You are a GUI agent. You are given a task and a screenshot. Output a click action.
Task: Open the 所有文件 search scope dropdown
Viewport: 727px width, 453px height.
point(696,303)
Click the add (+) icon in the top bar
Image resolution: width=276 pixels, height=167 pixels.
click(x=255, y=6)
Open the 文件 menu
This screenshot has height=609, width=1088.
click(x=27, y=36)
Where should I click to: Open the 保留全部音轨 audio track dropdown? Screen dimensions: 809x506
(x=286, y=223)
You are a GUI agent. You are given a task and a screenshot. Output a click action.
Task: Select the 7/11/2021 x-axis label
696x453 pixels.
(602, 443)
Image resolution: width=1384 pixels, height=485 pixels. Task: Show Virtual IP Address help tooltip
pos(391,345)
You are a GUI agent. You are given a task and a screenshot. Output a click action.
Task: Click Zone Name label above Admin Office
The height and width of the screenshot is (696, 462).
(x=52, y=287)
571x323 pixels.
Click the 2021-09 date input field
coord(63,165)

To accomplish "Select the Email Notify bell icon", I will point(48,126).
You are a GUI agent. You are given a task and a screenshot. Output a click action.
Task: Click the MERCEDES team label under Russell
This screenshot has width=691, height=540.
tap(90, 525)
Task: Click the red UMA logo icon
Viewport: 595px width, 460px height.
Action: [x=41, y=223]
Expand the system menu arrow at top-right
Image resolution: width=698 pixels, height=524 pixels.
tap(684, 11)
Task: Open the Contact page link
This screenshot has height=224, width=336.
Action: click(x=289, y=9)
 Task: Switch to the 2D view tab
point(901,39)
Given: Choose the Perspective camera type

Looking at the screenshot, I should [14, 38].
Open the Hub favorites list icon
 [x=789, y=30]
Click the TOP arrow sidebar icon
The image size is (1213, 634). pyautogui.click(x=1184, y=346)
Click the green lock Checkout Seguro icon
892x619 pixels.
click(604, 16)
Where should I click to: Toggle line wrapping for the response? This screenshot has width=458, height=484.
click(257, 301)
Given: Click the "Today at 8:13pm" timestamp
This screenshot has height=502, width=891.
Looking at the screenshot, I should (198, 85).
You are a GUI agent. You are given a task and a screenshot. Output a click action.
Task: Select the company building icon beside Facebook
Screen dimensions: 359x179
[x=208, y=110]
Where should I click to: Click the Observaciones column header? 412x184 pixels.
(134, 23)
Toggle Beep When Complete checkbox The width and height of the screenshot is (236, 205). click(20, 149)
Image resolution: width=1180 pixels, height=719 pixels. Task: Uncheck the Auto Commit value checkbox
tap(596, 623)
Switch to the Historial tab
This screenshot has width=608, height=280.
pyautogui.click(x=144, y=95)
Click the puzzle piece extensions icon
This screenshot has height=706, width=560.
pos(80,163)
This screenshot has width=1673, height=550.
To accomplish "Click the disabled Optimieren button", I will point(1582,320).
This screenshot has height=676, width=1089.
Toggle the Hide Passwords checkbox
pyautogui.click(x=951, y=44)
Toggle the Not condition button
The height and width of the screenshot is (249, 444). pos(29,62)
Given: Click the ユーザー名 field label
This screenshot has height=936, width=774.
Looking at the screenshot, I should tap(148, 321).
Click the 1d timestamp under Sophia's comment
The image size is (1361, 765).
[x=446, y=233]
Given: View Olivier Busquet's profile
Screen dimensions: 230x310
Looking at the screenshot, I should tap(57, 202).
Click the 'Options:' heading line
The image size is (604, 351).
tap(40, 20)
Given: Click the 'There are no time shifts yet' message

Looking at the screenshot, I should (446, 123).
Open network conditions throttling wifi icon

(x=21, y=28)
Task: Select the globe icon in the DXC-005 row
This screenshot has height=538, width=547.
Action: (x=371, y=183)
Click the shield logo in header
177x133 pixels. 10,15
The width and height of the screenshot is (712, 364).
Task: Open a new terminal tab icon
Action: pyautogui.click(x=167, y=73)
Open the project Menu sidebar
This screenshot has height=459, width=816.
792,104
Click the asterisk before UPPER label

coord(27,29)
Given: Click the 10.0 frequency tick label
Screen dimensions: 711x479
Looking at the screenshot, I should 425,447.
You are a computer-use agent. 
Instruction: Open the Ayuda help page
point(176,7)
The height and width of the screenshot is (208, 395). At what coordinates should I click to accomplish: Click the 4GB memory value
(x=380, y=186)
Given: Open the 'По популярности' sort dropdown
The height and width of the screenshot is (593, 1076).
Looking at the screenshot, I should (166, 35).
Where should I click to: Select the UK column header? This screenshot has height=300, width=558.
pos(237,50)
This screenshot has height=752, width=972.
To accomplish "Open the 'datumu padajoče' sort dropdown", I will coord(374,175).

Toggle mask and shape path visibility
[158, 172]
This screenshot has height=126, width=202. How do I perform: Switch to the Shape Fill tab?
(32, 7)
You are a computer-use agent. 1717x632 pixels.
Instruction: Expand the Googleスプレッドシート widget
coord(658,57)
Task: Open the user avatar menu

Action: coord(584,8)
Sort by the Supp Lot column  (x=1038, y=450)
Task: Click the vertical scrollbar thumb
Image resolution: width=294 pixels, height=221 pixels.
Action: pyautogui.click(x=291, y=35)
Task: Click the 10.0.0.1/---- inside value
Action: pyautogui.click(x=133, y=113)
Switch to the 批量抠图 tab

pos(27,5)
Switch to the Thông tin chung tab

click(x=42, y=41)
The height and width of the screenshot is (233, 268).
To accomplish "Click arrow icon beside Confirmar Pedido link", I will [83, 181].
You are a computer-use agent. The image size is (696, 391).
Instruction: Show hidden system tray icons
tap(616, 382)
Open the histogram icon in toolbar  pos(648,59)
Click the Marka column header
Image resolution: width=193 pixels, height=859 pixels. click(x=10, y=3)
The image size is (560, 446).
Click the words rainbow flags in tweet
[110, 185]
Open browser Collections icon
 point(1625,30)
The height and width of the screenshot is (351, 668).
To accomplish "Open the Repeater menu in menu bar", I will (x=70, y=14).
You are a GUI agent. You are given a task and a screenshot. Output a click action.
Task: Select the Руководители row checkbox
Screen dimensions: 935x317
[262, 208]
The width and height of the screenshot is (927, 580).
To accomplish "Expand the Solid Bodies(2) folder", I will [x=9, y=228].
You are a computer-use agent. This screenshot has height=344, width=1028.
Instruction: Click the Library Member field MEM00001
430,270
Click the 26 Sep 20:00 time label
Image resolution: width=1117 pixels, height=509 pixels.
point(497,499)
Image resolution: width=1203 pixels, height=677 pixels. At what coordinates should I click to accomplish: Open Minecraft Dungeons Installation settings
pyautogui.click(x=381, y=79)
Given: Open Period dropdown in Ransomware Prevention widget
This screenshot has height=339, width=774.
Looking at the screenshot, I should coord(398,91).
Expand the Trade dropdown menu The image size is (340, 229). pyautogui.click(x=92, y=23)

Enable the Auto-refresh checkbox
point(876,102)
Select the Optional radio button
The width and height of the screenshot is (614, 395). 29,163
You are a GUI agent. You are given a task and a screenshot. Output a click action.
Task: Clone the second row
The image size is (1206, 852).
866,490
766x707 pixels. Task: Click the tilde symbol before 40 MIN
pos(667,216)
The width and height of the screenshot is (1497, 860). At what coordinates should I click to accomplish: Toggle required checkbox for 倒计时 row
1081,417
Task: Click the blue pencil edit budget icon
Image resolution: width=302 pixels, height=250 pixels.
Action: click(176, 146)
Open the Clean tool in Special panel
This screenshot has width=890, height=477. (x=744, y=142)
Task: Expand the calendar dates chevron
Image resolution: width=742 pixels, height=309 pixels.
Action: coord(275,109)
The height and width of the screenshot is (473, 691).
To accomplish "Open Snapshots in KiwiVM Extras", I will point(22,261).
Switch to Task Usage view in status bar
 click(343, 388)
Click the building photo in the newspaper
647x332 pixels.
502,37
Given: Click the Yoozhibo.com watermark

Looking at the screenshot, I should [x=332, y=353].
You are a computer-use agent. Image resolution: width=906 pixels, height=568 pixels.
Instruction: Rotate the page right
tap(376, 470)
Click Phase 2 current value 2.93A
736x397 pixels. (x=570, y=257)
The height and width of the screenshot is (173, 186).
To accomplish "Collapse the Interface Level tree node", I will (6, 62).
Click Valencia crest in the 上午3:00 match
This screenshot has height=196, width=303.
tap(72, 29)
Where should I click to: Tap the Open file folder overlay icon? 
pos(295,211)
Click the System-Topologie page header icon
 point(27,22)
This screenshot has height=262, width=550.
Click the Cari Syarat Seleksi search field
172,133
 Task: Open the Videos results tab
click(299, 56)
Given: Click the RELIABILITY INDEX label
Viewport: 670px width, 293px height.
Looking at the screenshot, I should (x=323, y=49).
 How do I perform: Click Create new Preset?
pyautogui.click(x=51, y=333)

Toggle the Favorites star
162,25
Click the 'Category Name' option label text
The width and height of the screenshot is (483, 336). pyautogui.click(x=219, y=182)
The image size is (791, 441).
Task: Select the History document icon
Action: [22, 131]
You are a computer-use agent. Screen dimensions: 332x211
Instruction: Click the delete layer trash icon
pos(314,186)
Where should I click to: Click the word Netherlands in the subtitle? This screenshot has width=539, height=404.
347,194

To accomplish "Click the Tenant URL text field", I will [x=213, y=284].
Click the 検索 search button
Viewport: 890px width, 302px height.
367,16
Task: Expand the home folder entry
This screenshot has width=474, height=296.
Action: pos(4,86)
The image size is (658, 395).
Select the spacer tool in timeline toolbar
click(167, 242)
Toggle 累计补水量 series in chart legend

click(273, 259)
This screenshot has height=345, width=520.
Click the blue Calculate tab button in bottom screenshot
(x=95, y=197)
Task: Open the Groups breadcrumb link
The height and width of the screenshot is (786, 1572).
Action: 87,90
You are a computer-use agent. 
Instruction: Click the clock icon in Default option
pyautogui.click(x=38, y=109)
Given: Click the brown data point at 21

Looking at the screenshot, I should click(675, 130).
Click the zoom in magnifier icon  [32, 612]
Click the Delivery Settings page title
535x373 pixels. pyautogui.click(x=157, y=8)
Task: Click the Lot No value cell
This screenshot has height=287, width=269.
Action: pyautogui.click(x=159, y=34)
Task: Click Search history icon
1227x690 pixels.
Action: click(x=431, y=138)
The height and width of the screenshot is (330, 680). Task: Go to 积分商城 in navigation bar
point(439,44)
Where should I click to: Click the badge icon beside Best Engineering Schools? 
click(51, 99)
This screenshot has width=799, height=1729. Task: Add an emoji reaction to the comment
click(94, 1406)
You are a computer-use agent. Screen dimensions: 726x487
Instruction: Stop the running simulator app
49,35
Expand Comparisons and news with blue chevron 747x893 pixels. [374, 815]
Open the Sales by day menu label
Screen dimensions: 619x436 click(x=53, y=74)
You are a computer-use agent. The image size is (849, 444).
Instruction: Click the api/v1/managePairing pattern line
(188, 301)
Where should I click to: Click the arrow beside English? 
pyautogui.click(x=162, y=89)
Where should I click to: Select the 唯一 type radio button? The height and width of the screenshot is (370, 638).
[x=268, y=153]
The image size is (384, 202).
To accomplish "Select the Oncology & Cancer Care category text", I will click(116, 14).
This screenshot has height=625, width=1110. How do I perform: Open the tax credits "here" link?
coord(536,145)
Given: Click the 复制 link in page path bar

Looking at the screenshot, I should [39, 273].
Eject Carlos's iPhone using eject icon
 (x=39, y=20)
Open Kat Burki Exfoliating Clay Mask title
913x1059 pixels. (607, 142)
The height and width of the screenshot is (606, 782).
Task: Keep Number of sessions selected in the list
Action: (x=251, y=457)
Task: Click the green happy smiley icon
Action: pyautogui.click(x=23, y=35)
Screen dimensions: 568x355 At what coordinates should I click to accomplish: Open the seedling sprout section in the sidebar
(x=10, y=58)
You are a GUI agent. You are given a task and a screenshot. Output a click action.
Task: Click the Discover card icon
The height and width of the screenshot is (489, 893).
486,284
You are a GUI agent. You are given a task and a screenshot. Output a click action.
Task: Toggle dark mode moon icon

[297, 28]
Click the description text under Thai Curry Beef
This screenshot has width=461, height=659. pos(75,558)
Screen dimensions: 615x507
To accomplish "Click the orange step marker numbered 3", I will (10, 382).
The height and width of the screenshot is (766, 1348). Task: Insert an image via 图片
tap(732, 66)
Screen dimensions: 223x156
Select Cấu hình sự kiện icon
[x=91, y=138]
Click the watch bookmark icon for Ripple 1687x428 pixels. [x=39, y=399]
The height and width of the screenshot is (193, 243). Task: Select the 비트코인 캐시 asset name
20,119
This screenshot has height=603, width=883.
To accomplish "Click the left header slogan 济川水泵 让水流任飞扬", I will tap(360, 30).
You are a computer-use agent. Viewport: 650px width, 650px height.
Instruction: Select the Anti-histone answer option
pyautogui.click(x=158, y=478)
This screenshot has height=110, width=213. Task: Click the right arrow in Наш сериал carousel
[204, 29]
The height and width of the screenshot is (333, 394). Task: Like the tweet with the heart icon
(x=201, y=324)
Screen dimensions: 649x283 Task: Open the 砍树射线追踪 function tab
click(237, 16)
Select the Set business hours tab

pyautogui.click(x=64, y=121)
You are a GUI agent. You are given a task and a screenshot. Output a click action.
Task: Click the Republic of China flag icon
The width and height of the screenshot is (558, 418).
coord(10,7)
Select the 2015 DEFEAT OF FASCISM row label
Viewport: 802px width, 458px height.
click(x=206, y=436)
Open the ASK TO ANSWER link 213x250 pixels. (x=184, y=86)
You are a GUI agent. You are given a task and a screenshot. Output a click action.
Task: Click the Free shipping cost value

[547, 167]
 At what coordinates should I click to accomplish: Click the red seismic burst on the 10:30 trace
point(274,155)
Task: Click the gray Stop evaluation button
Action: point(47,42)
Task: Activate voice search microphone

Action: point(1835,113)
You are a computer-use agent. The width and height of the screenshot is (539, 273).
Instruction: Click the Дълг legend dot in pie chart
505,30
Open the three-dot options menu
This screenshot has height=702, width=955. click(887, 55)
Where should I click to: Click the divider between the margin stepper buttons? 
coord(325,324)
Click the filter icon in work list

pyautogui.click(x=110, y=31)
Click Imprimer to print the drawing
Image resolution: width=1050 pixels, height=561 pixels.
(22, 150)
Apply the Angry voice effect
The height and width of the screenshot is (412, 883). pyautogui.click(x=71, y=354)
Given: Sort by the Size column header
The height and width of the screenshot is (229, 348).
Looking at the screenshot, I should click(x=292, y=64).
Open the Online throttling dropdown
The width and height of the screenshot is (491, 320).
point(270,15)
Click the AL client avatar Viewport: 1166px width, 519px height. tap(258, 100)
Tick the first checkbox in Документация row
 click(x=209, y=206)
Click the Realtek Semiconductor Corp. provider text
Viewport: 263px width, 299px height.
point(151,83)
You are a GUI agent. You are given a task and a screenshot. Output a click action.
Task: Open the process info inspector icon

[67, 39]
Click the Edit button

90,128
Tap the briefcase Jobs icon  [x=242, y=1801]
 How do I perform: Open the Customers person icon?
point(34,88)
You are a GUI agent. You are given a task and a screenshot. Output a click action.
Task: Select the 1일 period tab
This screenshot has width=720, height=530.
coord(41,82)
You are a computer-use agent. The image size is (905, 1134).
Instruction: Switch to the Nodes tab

____

:: REQUIREMENT ::
Look through the entries above and say how many lines hold the word "computer", giving the number alone.

:: RESPONSE AREA ::
12